_Exercise brief_
Which organizations are named in the black box passage? List each one once.

According to BBC, both black boxes were found, but only one was removed from the ocean. As expected, the recorders were found under the wing of the plane. The second box is currently trapped at 32 meters beneath heavy wreckage. Indonesian officials are hopeful the recorders will help confirm previous investigations about the flight’s demise on Dec. 28, killing all 162 people on board.

Speaking in Jakarta, the head of Indonesia’s search and rescue agency Bambang Soelistyo told reporters: “I received information from the National Transport Safety Committee chief that at 07:11 (00:11 GMT), we succeeded in bringing up part of the black box that we call the flight data recorder.”

The two recorders, usually housed inside the rear part of the plane, are designed to survive a crash and being submerged in water. They contain underwater locator beacons which emit so-called “pings” for at least 30 days.

Supriyadi, operations co-ordinator for Indonesia’s search and rescue agency, said that based on initial analysis of the wreckage, the plane could have “exploded” upon landing on the water.

_Given material_
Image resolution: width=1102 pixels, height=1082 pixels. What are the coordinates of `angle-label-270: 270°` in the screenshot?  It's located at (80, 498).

_Response below_
- BBC
- Indonesia’s search and rescue agency
- National Transport Safety Committee